Should we rely on events recording or nvprof values for kernel execution time ?

Hello everyone,

I want to measure the execution time of my kernel, for that I use cudaEvents, which provides me with a value of ms order.

When I check that with nvprof I get a way smaller value: for small kernels the difference is of order 10ms, but for big kernels it’s about 10us.

This created some confusions in my approach to measure kernel execution time.

The overhead we have with cudaEvents is may linked to calling cudaEventRecord(),right ? And values recorded for nvprof for kernel execution time doesnot include these overheads ? I need to know which values I should rely on ?

Your help is needed to enlighten me .
Thank you

It’s generally recommended to use the profiler reported times. cudaEvent can give unexpected results in multi-streamed settings and/or on windows WDDM, or on linux if the GPU is driving a display.

Thank you for this clarification .

Regarding “multi-streamed settings”, each event is tied to a particular stream, are you saying there are some bugs in the cudaEvent timings?

I’ve seen a lot of discrepancies betweeen cudaEvent timings and nvprof, but generally the average kernel time of 100s/1000s of runs are quite close.

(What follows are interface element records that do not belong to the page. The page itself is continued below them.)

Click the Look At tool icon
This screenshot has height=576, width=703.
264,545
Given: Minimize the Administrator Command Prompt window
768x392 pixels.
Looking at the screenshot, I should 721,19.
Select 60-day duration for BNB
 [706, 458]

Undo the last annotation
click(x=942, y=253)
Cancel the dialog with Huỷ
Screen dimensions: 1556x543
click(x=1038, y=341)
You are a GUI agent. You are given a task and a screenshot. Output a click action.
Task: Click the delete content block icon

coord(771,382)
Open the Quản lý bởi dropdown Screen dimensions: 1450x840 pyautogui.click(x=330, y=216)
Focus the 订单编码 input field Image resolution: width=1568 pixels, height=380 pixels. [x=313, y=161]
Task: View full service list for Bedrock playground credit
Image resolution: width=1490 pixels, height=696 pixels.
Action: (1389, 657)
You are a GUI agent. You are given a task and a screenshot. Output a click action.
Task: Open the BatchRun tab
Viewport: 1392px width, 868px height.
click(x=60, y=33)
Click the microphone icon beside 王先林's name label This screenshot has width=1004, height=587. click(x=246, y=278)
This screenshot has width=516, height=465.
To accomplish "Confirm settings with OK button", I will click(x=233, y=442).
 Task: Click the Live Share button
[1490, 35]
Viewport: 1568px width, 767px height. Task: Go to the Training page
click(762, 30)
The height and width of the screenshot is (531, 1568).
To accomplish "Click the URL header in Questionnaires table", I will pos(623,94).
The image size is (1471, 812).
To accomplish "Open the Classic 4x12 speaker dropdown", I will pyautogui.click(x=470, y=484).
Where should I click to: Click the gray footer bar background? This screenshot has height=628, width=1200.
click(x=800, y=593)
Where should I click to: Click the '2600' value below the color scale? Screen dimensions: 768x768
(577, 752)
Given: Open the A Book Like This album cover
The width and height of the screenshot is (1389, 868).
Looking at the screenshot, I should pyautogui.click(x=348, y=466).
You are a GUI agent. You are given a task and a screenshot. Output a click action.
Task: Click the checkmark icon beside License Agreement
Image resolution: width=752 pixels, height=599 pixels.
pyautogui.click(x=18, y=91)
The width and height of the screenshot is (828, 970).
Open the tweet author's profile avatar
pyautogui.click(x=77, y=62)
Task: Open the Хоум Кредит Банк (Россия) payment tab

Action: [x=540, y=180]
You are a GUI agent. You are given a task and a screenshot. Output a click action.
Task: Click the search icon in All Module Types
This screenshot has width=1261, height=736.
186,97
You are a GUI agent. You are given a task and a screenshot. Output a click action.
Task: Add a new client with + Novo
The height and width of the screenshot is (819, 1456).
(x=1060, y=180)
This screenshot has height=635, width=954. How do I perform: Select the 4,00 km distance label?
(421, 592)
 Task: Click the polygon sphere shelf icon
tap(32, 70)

Having “in-application” performance measurement possibilties is a huge benefit for developers, it would great if NVIDIA could address the discrepancy between the event timers and nvprof. Explaining how and why would go a long way to assess the trustworthiness/usefulness of the event timers.


No I’m not saying there are bugs.

I’m referring to the same hazard that ArchaeaSoftware indicates in the last paragraph of the answer here:

The hazard is similar in nature to what can happen on WDDM or a display GPU - you can end up timing things you don’t expect.

The suggested way to ask for a change in CUDA behavior is to file a bug.